Ijtihad tidak hanya terbatas pada permasalahan fikih an sih, tetapi menyangkut permasalahan hidup secara keseluruhan. Dalam setiap masa umat mempunyai problematika tersendiri dan juga punya solusi tersendiri untuk problematika tersebut. Banyaknya literatur tentang fikih serta pendapat yang beraneka ragam di dalamnya memberi isyarat pada kita bahwa setiap zaman punya mujtahidnya sendiri. Berbagai produk hukum fikih tidak terbentuk begitu saja secara bebas ‘ruang dan waktu’. Madzhab-madzhab fikih yang kita kenal sekarang itu tidak lebih hanyalah produk intelektual para mujtahid untuk merespon problem-problem sosial masyarakat yang terjadi saat madzhab itu terbentuk, dengan didukung pula oleh kekuasaan (Negara) yang seideologi dengan mereka. Oleh karna itu, taklid pada satu pendapat madzhab dan cenderung menyalahkan pendapat madzhab lainnya tentu saja satu tindakan yang kurang bijaksana. Apa lagi taklid itu berada dalam tataran pengkultusan satu imam madzhab dan pendapatnya.

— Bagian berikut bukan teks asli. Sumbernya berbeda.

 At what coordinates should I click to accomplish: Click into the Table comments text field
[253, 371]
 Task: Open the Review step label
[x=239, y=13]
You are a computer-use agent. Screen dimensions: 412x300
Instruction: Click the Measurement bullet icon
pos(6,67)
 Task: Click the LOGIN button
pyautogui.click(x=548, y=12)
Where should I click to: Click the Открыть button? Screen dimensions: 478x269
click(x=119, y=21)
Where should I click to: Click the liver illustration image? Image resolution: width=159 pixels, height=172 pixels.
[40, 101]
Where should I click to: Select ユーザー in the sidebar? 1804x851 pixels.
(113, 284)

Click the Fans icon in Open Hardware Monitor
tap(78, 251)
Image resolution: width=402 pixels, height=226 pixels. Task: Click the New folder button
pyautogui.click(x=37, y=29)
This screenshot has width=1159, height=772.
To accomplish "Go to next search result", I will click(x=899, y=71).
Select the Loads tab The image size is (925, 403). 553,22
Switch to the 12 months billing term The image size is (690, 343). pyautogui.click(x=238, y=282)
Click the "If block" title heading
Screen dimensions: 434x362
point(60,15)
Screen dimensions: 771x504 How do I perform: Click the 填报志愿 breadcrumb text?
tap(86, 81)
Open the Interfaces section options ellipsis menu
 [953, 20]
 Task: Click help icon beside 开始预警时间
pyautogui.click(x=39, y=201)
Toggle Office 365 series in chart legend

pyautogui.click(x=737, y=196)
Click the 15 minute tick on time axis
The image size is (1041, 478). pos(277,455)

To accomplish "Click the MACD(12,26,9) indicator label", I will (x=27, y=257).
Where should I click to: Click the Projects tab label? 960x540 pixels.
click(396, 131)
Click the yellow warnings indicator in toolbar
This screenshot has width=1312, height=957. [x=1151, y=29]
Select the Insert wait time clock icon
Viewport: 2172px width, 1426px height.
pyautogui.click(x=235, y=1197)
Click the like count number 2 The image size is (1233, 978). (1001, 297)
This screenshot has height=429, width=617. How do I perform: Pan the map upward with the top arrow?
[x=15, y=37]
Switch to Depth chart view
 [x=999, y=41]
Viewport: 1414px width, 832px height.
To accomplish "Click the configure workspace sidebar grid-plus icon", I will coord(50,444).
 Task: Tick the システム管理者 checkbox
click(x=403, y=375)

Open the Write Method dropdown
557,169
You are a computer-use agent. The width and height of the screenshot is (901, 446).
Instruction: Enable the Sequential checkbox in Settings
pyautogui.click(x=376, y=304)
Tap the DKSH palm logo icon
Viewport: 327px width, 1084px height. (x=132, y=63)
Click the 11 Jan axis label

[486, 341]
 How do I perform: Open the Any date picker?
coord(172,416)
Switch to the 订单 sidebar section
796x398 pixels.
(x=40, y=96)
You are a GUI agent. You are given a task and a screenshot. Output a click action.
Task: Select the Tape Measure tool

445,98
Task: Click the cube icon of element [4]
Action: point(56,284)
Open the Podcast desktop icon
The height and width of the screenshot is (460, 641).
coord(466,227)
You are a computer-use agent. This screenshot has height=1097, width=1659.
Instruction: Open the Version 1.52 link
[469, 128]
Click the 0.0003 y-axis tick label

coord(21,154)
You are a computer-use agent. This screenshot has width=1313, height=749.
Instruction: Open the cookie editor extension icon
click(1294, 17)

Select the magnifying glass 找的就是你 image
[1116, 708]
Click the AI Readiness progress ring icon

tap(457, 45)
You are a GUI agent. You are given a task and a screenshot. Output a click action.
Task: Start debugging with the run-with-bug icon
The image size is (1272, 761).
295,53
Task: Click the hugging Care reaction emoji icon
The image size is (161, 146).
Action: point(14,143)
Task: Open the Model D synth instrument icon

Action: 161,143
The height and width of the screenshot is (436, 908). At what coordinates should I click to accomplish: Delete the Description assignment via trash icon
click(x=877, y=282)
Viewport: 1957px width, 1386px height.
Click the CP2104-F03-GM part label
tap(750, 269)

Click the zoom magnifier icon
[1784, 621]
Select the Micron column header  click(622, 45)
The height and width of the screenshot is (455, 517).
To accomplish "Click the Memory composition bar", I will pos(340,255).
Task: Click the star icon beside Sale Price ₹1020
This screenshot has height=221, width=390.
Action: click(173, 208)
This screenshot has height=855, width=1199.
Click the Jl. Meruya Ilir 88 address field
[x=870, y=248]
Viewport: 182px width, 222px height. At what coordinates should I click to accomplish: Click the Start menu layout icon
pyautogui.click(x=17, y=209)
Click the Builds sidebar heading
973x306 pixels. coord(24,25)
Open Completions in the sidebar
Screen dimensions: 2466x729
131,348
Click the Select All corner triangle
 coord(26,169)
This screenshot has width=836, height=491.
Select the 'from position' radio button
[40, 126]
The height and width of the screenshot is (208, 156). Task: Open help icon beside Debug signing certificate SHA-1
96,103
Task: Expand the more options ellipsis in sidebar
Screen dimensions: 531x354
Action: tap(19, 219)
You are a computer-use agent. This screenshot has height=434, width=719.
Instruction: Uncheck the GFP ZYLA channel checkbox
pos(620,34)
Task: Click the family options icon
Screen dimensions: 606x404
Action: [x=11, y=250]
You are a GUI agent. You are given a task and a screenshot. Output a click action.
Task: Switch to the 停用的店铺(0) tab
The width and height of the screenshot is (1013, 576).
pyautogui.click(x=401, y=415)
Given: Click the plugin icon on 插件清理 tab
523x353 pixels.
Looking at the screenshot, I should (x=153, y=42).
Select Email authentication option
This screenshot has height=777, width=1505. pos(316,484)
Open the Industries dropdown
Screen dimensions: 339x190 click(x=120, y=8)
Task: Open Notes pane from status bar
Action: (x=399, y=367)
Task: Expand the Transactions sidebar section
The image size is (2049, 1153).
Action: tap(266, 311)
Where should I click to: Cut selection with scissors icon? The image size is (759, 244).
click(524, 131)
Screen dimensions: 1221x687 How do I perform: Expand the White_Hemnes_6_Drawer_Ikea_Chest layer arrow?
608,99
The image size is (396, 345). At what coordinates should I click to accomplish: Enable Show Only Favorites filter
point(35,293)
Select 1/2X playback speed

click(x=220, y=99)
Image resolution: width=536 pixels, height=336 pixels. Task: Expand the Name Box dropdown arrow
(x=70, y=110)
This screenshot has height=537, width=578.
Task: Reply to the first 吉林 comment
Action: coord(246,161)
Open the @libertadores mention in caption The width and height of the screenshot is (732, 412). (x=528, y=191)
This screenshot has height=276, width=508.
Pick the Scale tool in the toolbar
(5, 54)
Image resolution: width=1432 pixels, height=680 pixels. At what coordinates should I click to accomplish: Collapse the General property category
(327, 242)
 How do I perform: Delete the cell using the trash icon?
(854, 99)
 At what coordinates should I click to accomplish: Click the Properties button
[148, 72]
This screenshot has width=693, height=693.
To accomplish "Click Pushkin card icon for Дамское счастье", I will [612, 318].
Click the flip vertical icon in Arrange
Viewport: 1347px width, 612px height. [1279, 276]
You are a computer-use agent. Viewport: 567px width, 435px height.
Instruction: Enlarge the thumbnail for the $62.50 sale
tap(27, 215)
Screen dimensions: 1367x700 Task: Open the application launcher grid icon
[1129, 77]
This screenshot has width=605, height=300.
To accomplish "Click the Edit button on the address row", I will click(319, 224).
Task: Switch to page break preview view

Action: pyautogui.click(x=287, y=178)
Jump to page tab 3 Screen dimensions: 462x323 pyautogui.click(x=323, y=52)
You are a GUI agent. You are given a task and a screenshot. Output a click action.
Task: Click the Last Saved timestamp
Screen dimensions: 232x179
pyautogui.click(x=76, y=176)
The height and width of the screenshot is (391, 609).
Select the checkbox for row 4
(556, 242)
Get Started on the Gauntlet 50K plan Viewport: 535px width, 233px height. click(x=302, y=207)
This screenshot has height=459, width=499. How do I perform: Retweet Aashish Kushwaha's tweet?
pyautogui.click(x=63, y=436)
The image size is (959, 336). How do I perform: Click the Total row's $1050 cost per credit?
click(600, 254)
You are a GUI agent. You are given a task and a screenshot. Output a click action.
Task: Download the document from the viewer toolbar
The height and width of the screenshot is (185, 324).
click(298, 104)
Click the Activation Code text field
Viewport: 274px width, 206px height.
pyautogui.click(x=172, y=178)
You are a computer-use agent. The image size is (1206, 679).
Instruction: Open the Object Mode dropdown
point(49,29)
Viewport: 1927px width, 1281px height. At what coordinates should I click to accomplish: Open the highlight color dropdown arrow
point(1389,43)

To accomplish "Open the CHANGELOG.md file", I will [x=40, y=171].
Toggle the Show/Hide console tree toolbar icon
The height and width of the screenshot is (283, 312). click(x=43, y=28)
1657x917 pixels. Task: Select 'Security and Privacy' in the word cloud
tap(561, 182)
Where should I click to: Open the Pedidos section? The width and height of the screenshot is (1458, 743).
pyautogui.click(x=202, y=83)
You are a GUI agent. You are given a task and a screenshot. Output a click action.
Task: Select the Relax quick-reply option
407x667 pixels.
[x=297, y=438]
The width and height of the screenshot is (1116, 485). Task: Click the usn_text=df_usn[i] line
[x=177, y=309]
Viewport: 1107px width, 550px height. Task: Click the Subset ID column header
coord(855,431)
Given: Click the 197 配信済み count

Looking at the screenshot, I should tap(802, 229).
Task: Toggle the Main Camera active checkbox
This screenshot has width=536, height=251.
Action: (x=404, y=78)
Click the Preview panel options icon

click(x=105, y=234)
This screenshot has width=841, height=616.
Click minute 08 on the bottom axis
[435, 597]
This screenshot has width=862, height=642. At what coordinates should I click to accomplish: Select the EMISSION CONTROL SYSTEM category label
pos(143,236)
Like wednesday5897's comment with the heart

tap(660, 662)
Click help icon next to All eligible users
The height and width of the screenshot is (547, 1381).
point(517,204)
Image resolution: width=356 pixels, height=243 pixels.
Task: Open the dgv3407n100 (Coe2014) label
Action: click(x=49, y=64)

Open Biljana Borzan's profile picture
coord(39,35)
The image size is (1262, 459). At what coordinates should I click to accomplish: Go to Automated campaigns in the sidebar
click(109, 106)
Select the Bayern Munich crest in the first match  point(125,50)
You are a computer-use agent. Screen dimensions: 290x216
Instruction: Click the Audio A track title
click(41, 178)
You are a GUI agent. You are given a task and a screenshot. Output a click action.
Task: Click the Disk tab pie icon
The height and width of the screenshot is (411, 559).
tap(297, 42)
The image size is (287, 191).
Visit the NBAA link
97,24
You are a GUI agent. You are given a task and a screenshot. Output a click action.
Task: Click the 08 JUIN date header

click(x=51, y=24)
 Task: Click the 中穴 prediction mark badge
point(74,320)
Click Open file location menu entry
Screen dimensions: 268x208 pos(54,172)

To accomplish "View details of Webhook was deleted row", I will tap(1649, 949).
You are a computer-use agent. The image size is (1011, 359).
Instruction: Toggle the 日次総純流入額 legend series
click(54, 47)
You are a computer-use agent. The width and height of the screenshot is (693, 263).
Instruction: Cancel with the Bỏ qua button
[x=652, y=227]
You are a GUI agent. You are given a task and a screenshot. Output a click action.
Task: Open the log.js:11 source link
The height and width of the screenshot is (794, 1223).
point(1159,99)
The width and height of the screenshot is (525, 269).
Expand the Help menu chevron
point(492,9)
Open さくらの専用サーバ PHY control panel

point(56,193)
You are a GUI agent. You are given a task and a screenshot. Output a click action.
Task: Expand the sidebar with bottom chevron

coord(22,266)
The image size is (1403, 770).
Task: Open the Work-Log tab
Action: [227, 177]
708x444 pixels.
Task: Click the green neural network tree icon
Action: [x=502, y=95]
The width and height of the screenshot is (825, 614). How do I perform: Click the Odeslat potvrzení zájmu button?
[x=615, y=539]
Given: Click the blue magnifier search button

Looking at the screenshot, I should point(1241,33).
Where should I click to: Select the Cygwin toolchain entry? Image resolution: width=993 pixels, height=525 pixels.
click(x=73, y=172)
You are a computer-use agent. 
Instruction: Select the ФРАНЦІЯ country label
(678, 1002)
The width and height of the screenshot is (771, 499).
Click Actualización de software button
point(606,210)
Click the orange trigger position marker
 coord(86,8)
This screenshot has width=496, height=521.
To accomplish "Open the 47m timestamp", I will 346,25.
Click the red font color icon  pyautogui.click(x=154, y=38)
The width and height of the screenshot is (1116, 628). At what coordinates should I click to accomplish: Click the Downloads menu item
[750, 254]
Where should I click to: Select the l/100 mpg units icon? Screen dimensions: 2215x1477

Sejatinya berijtihad dan penggunaan terma ijtihad telah ada di masa generasi awal agama islam, bahkan di zaman hidupya Nabi. Satu hadits menceritakan pada kita bahwa menggunakan rasio untuk menentukan satu hukum yang tidak terdapat nashnya yang qath’i tidaklah dilarang. Ketika Nabi bermaksud mengutus Muad bin Jabal ke daerah Yaman, Nabi bertanya padanya, ‘’ Bagaimana cara kamu menetapkan hukum nanti?’’. Muad menjawab, ’’ Akan ku tetapkan sesuai dengan kitabullah (Qur’an), ‘’kalau tidak kau temukan?’’, ‘’ Maka dengan sunnah Rasul-Nya.’’, ‘’ Kalau tidak kau temukan? ‘’, ‘’ Aku akan berijtihad dengan pendapatku’’.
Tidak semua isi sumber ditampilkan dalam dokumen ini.